The troubling news for the Rockets is the Lakers pulled this off without their starting point guard and a somewhat ho-hum performance from Kobe Bryant. The Lakers star netted a game-high 33 points, but he endured one stretch between the second and third quarters where he missed 10 of 11 shots.
But on this night, Bryant didn't have to be at his best. The Lakers' supporting cast was that good. Trevor Ariza swished three of the Lakers' 11 3-pointers and Lamar Odom gave Houston fits in the paint with 16 points and 13 rebounds. On the defensive end, the Lakers suffocated Houston's offense with strong help defense that kept Houston's inside players from doing any damage.
Still, no one came through more than Farmar.
With Derek Fisher serving a one-game suspension, Farmar filled in for the veteran without a hitch. He netted 12 points and delivered seven assists even as he shared ball-handling duties with his teammates. More importantly, Farmar had only one turnover.

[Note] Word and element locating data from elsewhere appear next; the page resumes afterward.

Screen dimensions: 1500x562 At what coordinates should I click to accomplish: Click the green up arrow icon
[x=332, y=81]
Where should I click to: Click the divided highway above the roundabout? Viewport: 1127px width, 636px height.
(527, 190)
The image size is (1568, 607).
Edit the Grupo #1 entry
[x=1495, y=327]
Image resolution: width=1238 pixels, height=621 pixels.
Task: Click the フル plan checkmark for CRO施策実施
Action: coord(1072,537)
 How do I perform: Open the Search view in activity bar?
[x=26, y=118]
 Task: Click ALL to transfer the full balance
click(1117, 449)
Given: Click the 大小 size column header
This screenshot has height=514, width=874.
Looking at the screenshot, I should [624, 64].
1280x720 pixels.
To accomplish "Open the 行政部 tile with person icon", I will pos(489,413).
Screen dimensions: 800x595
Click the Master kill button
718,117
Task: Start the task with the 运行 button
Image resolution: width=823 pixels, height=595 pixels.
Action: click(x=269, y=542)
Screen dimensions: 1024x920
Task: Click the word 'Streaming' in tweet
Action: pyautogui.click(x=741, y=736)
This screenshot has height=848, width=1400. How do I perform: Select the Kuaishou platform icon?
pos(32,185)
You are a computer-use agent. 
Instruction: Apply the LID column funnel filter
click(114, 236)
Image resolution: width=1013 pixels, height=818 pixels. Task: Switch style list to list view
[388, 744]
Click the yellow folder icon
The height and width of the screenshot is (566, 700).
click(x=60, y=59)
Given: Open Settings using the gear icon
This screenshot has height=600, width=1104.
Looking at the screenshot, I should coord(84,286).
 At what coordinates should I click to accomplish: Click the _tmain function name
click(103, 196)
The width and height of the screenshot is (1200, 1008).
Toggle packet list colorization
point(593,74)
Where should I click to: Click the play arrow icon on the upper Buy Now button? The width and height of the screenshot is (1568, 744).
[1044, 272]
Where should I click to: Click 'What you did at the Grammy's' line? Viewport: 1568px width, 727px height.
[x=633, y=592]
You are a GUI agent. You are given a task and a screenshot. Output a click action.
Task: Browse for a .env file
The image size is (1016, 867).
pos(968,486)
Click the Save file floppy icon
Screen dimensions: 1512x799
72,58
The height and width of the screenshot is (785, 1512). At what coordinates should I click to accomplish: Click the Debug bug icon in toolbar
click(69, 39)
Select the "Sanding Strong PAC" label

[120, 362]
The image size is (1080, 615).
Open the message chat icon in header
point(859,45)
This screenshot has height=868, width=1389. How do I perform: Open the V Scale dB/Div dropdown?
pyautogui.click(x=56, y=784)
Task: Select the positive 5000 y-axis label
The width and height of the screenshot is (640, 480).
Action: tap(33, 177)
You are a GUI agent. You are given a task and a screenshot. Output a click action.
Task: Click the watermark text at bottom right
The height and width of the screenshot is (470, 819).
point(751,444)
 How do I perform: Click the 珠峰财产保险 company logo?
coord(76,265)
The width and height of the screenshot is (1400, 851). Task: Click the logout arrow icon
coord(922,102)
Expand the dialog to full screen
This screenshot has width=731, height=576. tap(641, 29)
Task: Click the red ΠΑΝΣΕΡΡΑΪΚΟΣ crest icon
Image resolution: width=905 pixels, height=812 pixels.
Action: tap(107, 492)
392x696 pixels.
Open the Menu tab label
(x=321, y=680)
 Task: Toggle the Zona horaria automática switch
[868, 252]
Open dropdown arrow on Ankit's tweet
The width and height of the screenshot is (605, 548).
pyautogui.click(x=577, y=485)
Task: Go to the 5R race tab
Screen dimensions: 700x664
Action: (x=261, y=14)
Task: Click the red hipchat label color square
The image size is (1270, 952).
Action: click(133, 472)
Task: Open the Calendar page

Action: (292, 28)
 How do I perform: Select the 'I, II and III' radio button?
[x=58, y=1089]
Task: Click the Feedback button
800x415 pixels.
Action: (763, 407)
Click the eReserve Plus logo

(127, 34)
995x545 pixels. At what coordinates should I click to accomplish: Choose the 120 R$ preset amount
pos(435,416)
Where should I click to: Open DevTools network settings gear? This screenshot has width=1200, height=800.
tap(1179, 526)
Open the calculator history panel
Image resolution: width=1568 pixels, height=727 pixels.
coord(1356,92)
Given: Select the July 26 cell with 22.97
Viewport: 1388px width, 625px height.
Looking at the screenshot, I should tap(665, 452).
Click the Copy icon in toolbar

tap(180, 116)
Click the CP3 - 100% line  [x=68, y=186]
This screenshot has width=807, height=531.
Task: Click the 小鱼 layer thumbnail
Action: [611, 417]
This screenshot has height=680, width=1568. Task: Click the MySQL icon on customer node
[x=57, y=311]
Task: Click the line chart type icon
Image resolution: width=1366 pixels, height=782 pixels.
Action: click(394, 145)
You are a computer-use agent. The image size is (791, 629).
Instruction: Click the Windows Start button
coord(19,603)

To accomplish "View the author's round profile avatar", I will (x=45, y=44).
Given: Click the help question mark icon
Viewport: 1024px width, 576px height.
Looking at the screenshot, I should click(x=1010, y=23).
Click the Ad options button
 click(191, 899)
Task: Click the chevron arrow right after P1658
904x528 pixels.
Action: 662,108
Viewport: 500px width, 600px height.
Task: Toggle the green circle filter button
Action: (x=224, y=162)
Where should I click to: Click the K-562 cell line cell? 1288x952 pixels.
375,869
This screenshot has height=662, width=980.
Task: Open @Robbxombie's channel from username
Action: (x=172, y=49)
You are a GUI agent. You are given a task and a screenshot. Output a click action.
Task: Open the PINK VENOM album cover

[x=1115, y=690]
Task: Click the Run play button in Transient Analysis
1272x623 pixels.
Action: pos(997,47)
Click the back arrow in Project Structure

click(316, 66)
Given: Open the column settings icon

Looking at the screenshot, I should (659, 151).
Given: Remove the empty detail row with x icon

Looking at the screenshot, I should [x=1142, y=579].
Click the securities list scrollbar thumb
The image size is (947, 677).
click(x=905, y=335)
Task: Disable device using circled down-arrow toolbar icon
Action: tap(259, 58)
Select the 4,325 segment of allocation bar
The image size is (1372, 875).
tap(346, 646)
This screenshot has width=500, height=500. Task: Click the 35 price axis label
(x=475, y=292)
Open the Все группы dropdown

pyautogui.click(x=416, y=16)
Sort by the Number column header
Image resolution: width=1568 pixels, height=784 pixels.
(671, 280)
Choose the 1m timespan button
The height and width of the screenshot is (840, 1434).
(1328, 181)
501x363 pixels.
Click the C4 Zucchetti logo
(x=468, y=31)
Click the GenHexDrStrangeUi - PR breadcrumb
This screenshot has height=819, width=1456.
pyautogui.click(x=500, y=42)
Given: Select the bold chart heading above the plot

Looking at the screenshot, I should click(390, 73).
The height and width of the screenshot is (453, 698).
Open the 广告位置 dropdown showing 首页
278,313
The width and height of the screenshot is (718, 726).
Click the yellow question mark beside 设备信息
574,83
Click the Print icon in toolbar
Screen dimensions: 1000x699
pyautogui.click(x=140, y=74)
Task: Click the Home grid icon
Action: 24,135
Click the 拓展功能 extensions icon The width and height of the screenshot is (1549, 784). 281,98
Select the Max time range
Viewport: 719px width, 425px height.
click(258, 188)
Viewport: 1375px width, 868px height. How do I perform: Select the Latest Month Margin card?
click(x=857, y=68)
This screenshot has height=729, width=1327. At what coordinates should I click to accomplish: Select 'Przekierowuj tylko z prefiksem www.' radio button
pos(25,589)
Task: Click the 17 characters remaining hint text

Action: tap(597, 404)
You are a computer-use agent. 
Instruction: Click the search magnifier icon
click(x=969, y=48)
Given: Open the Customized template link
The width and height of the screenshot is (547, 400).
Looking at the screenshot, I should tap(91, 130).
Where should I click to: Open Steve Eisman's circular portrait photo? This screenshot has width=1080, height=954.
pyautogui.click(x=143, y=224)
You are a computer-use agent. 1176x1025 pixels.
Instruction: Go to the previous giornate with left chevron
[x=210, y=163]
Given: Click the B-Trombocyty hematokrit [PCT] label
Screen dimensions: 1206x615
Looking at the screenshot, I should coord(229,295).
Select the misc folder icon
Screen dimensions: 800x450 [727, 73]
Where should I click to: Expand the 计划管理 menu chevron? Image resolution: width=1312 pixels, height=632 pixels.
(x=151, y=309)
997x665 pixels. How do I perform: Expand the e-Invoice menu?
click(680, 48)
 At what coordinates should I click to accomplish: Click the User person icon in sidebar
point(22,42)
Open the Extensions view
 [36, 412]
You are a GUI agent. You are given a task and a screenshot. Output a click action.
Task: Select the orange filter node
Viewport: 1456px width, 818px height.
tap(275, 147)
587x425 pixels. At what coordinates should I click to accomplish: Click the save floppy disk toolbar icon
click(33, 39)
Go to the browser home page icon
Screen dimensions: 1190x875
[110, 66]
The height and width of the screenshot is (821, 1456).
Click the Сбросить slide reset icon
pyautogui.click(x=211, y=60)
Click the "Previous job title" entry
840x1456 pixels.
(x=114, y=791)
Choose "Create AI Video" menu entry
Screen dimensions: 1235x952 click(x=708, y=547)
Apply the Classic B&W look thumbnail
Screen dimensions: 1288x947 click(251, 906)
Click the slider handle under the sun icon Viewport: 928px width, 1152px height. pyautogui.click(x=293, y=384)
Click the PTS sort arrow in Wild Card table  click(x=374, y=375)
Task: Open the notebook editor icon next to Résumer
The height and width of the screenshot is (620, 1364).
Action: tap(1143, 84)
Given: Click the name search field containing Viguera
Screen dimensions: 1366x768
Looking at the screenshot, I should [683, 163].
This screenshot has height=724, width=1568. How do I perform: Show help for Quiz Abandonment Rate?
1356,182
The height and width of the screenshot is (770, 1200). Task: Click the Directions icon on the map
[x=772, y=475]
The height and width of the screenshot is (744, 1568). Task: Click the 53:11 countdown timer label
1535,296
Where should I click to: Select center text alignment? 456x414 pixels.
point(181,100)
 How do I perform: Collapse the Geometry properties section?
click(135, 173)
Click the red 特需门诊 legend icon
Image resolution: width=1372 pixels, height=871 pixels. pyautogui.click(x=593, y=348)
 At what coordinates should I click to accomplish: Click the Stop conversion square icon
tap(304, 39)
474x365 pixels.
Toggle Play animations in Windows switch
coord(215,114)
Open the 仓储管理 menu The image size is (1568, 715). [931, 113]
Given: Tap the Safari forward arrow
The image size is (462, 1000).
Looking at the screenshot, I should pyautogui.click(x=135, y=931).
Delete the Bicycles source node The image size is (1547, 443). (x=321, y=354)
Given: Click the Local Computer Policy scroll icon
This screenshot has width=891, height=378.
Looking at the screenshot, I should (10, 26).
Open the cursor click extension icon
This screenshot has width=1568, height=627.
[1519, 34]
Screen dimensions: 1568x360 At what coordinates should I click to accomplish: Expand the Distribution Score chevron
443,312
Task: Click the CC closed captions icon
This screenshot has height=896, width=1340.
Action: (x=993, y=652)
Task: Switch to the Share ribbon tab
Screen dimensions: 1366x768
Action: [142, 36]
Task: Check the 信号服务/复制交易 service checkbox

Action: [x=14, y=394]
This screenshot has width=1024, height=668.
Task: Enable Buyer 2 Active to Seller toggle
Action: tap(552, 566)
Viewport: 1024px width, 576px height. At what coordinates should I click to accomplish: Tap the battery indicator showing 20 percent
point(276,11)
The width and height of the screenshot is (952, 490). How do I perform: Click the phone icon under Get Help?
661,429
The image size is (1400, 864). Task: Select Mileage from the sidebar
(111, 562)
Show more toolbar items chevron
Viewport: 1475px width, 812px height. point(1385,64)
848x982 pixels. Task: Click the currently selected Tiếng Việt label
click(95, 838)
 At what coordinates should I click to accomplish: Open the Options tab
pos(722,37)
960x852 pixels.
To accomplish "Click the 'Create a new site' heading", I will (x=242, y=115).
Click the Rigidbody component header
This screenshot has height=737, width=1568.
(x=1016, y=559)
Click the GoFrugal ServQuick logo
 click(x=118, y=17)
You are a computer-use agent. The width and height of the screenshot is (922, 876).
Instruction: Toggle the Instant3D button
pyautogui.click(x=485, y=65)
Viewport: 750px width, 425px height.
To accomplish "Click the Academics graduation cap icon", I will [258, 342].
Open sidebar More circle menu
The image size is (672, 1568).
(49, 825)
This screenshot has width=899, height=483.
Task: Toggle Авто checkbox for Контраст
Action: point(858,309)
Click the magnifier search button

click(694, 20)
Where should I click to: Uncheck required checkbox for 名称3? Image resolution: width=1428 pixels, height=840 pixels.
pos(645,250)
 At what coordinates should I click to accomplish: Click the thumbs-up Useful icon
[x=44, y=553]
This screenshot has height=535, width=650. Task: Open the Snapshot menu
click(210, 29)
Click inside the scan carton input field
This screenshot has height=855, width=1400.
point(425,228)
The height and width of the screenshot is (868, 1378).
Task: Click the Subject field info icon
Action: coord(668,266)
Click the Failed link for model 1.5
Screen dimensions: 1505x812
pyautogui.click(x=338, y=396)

Not bad for a guy who wasn't in the rotation when the Lakers started this postseason run.
"I usually don't get nervous," Farmar said. "But I didn't want to disappoint myself."
The Rockets won't admit it, but with Fisher out and a chance to seize control of the series with a couple of games at home, there's no doubting that they have to feel like they let a golden opportunity slip away.
The Rockets arrived in these Playoffs as practically an afterthought. Tracy McGrady was finished with the season before anyone could even begin forecasting his prospects of finally leading a team past the first round and his teammates were relying on two unproven point guards -- Aaron Brooks and Kyle Lowry -- to navigate them through it.
Clutch City? Houston hadn't won a playoff series since Billy Corgan was getting along with the rest of The Smashing Pumpkins.
But three weeks later, the Rockets have knocked off the Blazers and are making the Lakers sweat. Unfortunately, they've only got one win to show for it in the first three games with the Lakers.
"We didn't play well enough offensively to win this game," said Rockets coach Rick Adelman, paying special attention to his team's 17 turnovers. "We got impatient and could never get it going."
It doesn't help that the Rockets haven't found a go-to scorer when they're desperately in need of a bucket.
Exhibit A: Houston's performance in the third quarter.
The Rockets shot a meager 24 percent in the period as the Lakers turned up their defensive pressure and cut off the passing lane to Yao Ming with their fronting defense.
Yao never got into a rhythm after that and ended up limping off the court with a sore left ankle late in the fourth quarter. The center will undergo tests Saturday morning to see if he's available for Sunday's game.
"I hope I can play," Yao said.
Without Yao as an offensive option, the Rockets don't have another offensive option that can consistently carry the load.
Houston often resorted to playing one-on-one basketball with Ron Artest leading the charge. The Rockets' volatile forward took matters into his own hands more than once when his team was in dire need of a basket, driving into the teeth of the Lakers' 'D' or taking fadeaway jumpers without much results. It wasn't a wise move against the Lakers.
"We settled for some isolation plays and they have a really good isolation defense," Rockets forward Shane Battier said. "The best way to attack them is to move the ball side-to-side and then attack them when the clock is low. We're getting a little impatient."
The Lakers, though, never lost patience.
With the shot clocking winding down at the end of the third quarter, Bryant showed as much.
He got tangled up with Artest before an in-bounds pass and for the second time in as many games, had some face-to-face time with the Rockets' forward. After exchanging a few pleasantries with Artest, Bryant snatched the in-bounds pass and drilled a three-pointer at the buzzer.
With that, the Lakers went into the final period with a 12-point lead. Game over.
"Houston is a very physical team," Bryant said. "I wanted to see how we would respond to this challenge."
Bryant got his answer -- and so did the rest of the league. No Twittering required.